Benjamin French, a pupil at Barnard Castle Preparatory School, is in the final 25 for his age group, 10-13, with his story, Clot and the Antibody Army.

Next week he has a royal appointment at Windsor Castle for the  final, hosted by the Duchess of Cornwall, when the winners will be announced in a live breakfast show broadcast with presenter Zoe Ball supported by pop stars, celebrities and well-known children’s authors.

Last year 138,000 children entered the competition. Benjamin heard earlier this year then he had made the last 5,000, then last month was told he had made the final.

His story was inspired by a bad cold, an early night and some medicine.
Benjamin, who is 10, explained: “I asked my Mum how my body works and how it fights off the bugs and she explained how night time is when my body repairs itself and when the dreaded bug is defeated.

“The next morning it came to me that a battle in my body would be a great plot for a story. I’d entered 500 Words before so thought I’d give it another go.”

His put his wordplay skills to work to create his story featuring Corpuscle Clot, who uses artery fire, a bacteria blaster and germinators to defeat the haemogoblins.

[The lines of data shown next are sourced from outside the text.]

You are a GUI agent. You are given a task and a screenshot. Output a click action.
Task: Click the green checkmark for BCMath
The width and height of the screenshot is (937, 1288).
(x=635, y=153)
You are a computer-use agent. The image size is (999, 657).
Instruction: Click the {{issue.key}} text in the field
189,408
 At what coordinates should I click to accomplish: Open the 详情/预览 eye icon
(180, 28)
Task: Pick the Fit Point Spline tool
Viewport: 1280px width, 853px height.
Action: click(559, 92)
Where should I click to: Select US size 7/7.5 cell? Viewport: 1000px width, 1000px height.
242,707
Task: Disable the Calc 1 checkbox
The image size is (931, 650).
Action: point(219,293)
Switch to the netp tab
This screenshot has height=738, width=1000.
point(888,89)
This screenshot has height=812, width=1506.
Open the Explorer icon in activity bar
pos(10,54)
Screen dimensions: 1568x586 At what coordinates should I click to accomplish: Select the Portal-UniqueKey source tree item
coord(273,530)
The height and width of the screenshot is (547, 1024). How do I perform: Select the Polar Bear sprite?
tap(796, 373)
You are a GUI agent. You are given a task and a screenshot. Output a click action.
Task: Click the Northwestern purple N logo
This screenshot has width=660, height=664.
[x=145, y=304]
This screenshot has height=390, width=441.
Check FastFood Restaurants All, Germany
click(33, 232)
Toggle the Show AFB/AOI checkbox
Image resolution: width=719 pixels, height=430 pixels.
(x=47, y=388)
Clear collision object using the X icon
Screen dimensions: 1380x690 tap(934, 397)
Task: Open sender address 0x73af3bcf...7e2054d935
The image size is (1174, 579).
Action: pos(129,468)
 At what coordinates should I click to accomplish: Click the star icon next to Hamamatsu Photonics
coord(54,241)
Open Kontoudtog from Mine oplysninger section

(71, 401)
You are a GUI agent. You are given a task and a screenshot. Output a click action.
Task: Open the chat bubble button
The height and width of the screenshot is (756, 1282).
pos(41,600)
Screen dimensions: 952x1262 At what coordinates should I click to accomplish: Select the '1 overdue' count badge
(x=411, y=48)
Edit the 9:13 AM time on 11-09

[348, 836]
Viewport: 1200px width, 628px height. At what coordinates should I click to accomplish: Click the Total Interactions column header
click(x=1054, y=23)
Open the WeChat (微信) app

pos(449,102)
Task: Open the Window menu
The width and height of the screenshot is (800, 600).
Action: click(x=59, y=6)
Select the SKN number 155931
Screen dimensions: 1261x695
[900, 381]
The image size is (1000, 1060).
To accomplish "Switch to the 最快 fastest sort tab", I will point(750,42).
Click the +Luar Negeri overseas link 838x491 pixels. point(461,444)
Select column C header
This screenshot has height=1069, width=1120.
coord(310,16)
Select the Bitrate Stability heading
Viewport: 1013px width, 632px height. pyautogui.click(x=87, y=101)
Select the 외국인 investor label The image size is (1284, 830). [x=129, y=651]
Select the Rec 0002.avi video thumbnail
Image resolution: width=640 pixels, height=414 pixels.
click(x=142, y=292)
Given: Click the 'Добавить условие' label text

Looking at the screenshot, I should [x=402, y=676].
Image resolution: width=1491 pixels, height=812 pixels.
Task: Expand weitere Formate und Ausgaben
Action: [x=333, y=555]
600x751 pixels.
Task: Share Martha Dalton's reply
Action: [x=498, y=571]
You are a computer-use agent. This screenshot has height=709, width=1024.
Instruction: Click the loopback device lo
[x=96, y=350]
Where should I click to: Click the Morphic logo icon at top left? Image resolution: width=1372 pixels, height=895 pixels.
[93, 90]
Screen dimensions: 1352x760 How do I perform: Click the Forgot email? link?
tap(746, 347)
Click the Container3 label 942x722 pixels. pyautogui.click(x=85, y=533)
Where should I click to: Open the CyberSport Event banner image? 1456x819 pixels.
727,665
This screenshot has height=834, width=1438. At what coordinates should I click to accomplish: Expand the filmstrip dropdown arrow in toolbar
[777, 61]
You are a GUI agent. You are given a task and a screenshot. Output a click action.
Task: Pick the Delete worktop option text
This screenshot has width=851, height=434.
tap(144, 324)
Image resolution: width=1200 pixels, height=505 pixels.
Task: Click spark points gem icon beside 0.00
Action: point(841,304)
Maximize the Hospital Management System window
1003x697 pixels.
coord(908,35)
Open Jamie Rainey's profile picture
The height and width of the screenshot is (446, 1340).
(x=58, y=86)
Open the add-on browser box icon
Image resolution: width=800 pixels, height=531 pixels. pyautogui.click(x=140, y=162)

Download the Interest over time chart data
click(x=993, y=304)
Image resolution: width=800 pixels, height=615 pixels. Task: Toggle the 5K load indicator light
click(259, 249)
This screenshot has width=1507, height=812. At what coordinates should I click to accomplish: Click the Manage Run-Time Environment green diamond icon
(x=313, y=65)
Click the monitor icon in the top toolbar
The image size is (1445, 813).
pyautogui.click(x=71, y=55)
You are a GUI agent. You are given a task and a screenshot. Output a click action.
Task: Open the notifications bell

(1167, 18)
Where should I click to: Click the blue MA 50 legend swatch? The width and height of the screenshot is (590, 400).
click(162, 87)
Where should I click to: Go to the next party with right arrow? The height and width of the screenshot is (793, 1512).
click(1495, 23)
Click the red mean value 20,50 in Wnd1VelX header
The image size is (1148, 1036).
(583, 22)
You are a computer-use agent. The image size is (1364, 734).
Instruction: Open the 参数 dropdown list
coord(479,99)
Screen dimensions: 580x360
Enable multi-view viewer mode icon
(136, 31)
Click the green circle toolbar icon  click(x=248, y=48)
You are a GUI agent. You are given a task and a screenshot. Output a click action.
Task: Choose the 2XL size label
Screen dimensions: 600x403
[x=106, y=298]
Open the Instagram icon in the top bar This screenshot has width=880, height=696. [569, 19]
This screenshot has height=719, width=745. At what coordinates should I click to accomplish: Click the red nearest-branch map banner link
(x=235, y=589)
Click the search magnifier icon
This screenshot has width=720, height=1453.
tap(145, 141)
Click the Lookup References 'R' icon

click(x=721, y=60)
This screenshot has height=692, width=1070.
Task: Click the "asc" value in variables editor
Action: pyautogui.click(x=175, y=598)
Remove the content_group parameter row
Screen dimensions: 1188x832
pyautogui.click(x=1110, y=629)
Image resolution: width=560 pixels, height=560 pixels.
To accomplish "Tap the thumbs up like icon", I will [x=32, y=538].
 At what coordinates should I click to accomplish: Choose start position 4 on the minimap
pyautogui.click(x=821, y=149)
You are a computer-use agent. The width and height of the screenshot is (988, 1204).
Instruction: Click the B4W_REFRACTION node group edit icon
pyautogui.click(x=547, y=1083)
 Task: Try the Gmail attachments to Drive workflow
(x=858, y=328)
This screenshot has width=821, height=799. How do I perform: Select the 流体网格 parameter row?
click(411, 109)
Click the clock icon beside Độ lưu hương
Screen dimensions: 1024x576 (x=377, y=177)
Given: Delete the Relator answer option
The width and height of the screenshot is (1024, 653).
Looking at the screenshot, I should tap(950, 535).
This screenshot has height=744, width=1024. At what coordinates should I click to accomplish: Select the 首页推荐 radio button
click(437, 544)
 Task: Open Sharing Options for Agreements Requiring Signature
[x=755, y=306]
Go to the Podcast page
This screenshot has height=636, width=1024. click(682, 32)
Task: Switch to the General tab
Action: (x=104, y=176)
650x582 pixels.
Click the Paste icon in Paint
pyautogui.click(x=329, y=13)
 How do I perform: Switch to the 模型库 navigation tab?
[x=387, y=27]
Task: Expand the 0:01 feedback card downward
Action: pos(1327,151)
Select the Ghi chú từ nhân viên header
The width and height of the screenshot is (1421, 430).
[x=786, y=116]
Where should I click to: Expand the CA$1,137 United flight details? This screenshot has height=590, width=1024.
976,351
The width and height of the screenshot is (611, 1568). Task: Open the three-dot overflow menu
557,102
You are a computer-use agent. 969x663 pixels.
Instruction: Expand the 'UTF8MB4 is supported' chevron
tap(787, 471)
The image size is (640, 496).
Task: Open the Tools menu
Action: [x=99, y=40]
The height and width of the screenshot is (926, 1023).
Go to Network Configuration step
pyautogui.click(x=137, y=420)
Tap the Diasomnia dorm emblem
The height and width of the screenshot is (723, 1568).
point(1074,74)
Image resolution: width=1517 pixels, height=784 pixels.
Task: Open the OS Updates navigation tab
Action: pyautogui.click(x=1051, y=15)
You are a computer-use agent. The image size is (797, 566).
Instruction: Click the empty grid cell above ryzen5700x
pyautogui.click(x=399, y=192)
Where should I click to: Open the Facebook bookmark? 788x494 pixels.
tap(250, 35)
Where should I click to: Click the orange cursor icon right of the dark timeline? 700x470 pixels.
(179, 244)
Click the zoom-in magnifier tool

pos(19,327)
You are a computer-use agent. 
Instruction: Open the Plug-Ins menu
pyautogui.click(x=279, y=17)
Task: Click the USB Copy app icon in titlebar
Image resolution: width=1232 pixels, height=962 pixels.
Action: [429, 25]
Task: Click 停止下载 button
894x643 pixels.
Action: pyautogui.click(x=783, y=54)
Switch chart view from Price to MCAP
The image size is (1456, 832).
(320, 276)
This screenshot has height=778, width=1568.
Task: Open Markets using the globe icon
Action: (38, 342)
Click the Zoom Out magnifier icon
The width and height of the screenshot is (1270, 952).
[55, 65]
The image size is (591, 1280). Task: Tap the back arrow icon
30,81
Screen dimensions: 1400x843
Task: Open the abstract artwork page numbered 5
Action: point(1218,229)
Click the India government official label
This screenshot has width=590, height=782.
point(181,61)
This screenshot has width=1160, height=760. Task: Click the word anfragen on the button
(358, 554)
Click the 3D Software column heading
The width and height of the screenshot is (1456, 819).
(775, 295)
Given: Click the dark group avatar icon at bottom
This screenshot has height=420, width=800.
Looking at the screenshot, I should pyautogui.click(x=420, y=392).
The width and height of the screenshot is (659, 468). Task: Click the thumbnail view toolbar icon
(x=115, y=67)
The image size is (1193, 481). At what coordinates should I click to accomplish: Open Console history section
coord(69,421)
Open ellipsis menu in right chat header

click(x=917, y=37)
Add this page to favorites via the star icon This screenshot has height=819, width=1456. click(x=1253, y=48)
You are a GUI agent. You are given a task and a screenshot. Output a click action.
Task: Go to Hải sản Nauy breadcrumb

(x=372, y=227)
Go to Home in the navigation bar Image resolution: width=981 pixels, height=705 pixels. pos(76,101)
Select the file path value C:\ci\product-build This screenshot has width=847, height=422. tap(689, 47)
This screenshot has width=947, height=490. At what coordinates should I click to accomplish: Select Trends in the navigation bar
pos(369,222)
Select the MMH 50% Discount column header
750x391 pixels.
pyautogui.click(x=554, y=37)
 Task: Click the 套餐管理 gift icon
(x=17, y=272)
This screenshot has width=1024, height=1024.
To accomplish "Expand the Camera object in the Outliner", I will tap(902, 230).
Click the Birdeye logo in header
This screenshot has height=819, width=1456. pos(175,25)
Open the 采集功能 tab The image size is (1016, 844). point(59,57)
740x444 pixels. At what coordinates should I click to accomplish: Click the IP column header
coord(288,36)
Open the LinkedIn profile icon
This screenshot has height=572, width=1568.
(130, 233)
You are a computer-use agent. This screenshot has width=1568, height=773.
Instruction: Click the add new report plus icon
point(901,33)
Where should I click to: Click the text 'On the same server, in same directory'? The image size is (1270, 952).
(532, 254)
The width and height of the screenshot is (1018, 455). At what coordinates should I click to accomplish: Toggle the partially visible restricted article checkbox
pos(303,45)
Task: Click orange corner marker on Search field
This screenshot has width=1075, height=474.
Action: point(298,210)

“Once I’d got my inspiration, it only took about two days to write and since I had the plot so quickly it was surprisingly easy to complete. It was much harder to cut down to 500 words because I got carried away and ended up with 850 – it took a whole day to cut down.

“I can’t wait to go to Windsor Castle. It’s the day after my birthday and will be the best birthday present ever!”

Benjamin, who lives in Cumbria, thinks his story might have an additional purpose – helping children to understand how medicine and our bodies works, and to not be frightened of taking medication.

He added: “My Mum read to me from when I was first born and I started writing my own books in Year 1. I love writing because I’m transported to another world where, in my imagination, anything can happen.

“I’ve lost count of how many people have congratulated me. It feels really amazing to be inspiring other children to write and hopefully they will enter the competition next year.”

For his headmistress Laura Turner, Benjamin’s success is proof once again of the might of the written word.

“Reading is absolutely crucial; it’s the basic building block of education. I’ve read to my two daughters since they were in the womb. It creates a bond between parents and their children, children and their teachers, which is why we have story time at the end of the day.

“Reading impacts on writing, on creativity, it stimulates questions, reasoning and thinking. One of the things we are seeking to do with our school library is to create cosy little pods where children can curl up with a good book and develop a true love of reading – so no pressure Benjamin, but the top prize of 500 books for the school would be timely!

“We always encourage pupils to enter the BBC Radio 2 500 Words competition and around 30 did this year. Benjamin’s success is an amazing achievement as one of the few entries from the North East of England ever to reach the final. There has been such a buzz around school since we heard that one of our school family is off to Windsor Castle for the final on June 14 and his achievement truly has inspired our pupils for the future.”